La resonancia cromática de los sueños en la obra de Armando Franco
Por Rael Salvador
“Pinta como quieras y muere feliz”.
Henry Miller.
Alquimista de los opuestos complementarios, el artista plástico
Armando Franco recompone colores que considerábamos subjetivamente extraviados. Su oro verde y su lila persa, así como su entusiasta e inestimable exploración de las escuelas posmodernistas, lo hacen un vibrante pintor musical, un estridente pincel de cromáticas armonías visuales.
Desplazado ya de justificaciones escolásticas, Armando Franco acomete
con virtuosismo estratégico, arrastrando al color de la absoluta pureza al juego de las semisombras y las transparencias aleatorias. El esmeralda veneciano de un violín brillando al Sol se encuentra con la onírica geometría de un rosa solferino y la definición es una mezcla de estrías ópticas que no vacila en afirmar su original estilo.
El ritmo es salvaje; no es la Preludio a la siesta del fauno de Debussy,
sino la ira cromática de un Beethoven metido provisionalmente a psiquiatra. La exuberancia es tal, que la discrepancia se vuelve acierto. Matices que se interrumpen en hallazgos, intensidades que se nos hacen analogía por saturación. Se impone la fuerza y la distinción, la imposición de la tinta y lo anecdótico... Sí, nada menos, como en un pastoral cuántico de Led Zeppelin que tuviese como vocalista a un Antonin Artaud embadurnado en quebrantada diamantina de oro.
En ese sentido, el artista calcula en la paleta su inteligente mezcla de
conceptualismos, su extasiado catálogo de intersecciones visuales, tomando por asalto el paisaje, el bodegón o el retrato, en una formidable digresión de atmósferas irradiantes. La amalgama es disolución a la vez que revelación, elegancia cromática circunscrita a un universo de dinamismos contundentes.
Sin dar la espalda a la indagación formal –y sin jamás caer en los
formalismos–, como decía, el pintor de las nuevas narraciones subalternas nos invita a escudriñar la estación orbital de sus pulsaciones reinterpretativas: la sublimación y transformación del mundo, a través de los dominios transpersonales del arte.
En la obra plástica de Armando Franco, la realidad es atrapada por el
impulso de irradiación de un pintor sartreanamente pos-existencial, permitiéndonos una ostentosa muestra de atributos sin concesiones.

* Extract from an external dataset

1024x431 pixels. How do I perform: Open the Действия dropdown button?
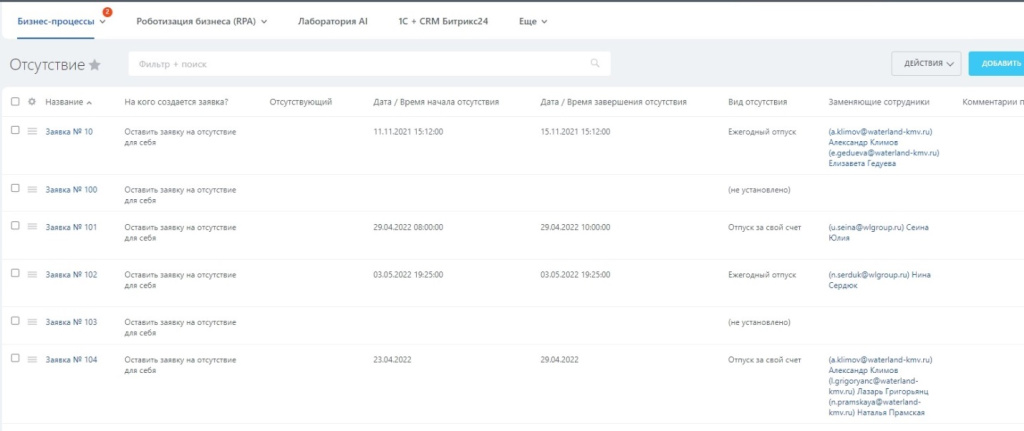pos(926,63)
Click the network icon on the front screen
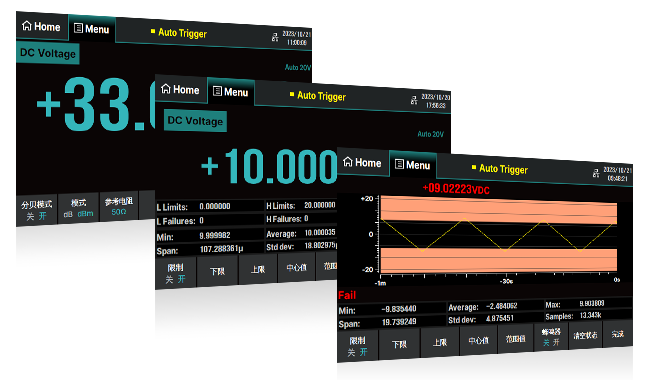 tap(596, 173)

Del ruido formal, al festín de las estridencias, encontramos la correspondencia aleatorio, la psicofonía del color en la iridiscencia de la forma.
La pintura de Armando Franco, trabajo que se encuentra registrado en
los sitios de mayor prestigio internacional (Nueva York, Chicago, San Francisco, Los Ángeles, Argentina, etc.), es un valor innegable de la plástica generacional mexicana. Se dio a conocer en el Distrito Federal, por los albores modernistas de los años 70. Y, después de navegar por más de dos décadas en la convicción de sus hallazgos, arriba al puerto de Ensenada, actual punto de reunión de la plástica contemporánea mundial.
Distintos recintos en el Estado de Baja California albergan, en estos
momentos, lo más original de la creación del artista Armando Franco (Vinícola El Cielo, Sala VIP; Museo del Vino, permanente). Ahí, en el lugar propicio, en el refrescante espacio visual de una galería, la regla corrige a la emoción y el talento expresivo nos regala algo más que una serena sabiduría pictórica.